Yes, all hail captain Marx ... 

The PFLP Press Release:

Hoisting a banner that depicts a Palestinian flag intersecting with the Baathist Syrian flag (adopted in 1958, and then readopted in 1980), the PFLP's Arabic website featured a press release condemning American plans to intervene militarily in Syria. They view this intervention as part of a general scheme to advance Israeli, Zionist and neocolonialist objectives in the region. The PFLP argues that this aggression will cause "severe harm to the Syrian people and the Arab people" and will threaten the "sovereignty and unity of the territory."

But where were the PFLP's strongly worded press releases when Assad decided, with the coldest of emotions, to end, by any means necessary, the peaceful protests against his dictatorial rule? Was their editor on vacation?
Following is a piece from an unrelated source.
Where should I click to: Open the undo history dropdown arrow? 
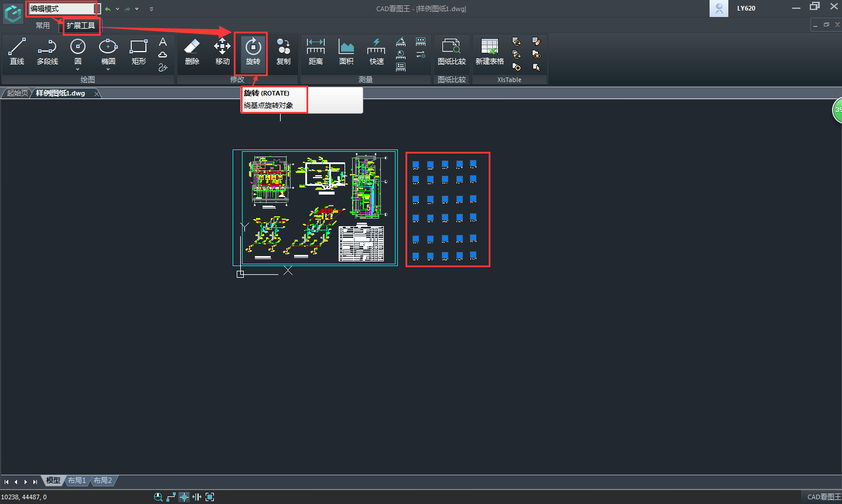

On their English website, there are only a few mentions of Syria in their press releases. The most relevant of the earlier ones denounced the Israeli aggression against Syrian targets. Surely, there is nothing dishonourable with denouncing any type of Zionist aggression against Arab lands, especially when this aggression is targeted against innocent Palestinian and Syrian civilians. However, there is absolutely no mention of the Assad's brutal attacks against the citizenry that he claims to represent.

The press release, which was issued on February 4th, 2013, described the aforementioned aggression as a "heinous crime and a blatant challenge of the principles of international Law and the resolutions of international legitimacy." However, the same principle of international Law does not seem, at least from the perspective of the PFLP, to apply on Assad's war crimes and crimes against humanity. More confusingly, what exactly do they mean by "the resolutions of international legitimacy"?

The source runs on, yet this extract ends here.